09 May 2013


There are many times when broth is the best medicine.  With a nagging sore throat, I came home at lunch and remembered a small pot of chicken stock in the back of the fridge.  A quick sniff confirmed it was still good, so I put it on the stove to warm up and melt those little bits of congealed fat that now glisten on the surface.

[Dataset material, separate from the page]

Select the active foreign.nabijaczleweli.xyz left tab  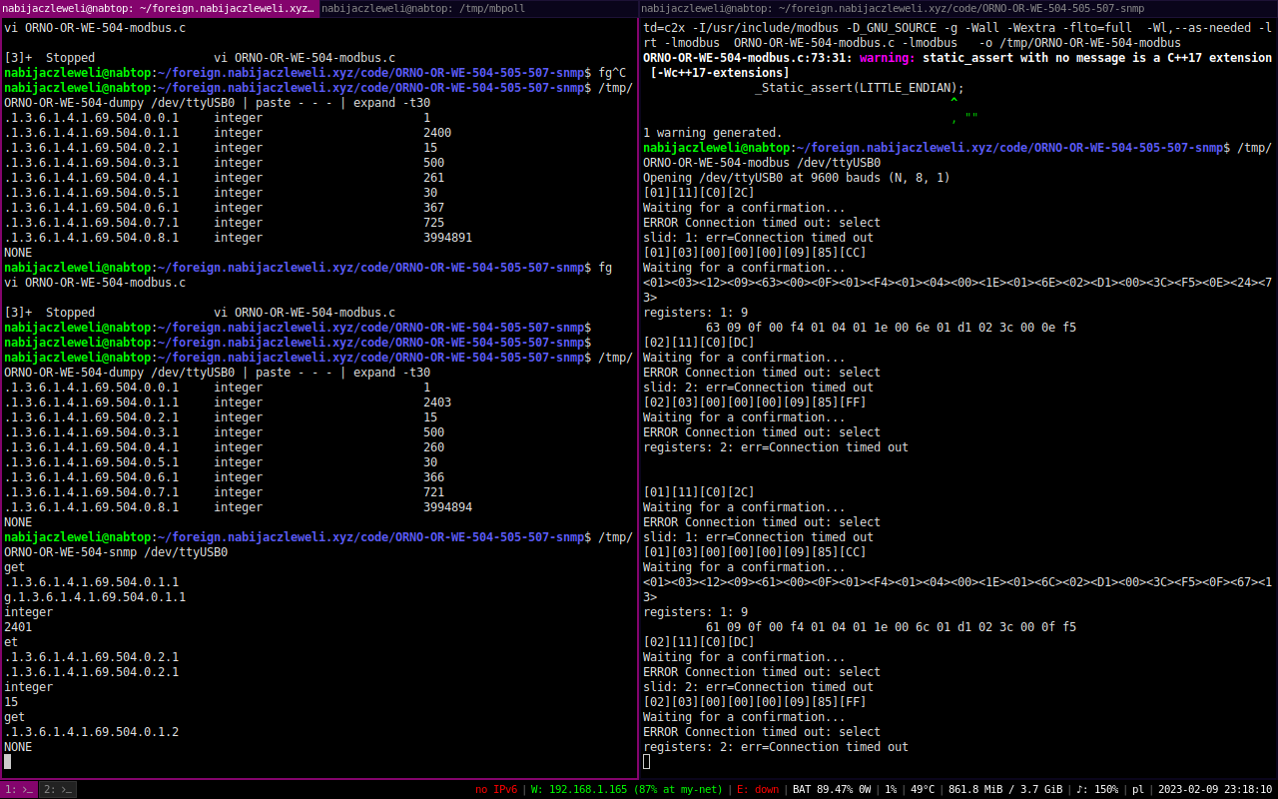tap(159, 8)
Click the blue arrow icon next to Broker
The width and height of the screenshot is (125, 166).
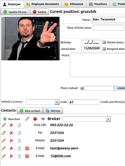[43, 119]
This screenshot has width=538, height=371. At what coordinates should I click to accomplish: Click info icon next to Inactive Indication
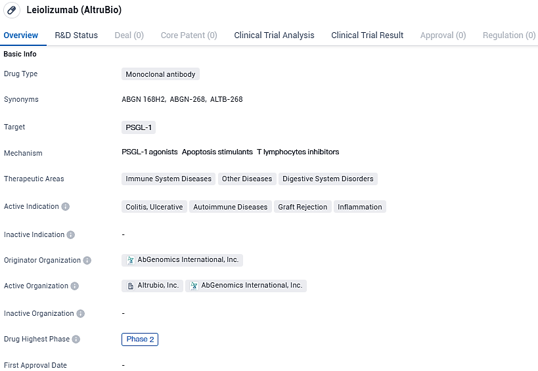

The bones and leftovers from a roasted chicken make the best stock, much more flavorful than stock made from a whole, uncooked bird.  Even a little seven-week broiler that's been well picked over at dinner can make a few bowls of delicious broth for the next day.  To make it, I always break up the bones and carcass with a big cleaver, chopping everything so all the flavor can be drawn from the marrow by the slow gurgle of stock-making.  An onion at least, and if I have carrots and celery, all the better.  A bay leaf or two, a few cloves, thyme, pepper, and just a little salt.  I bring it to a boil, skim the scum, and gurgle it slowly, usually overnight.  With the lid barely cracked and the simmer low, my night time dreams are sometimes interrupted by smells of stock.  Morning come, I call it done.
We sometimes look too far for cures to our daily ailments, but this small batch of broth saved me, revived my tired throat and strengthened my bones and blood.  A pinch of mineral-rich sea salt, the pullings of new sourdough crust torn and dropped like dumplings.  Hot soup slurped, my sore throat soothed.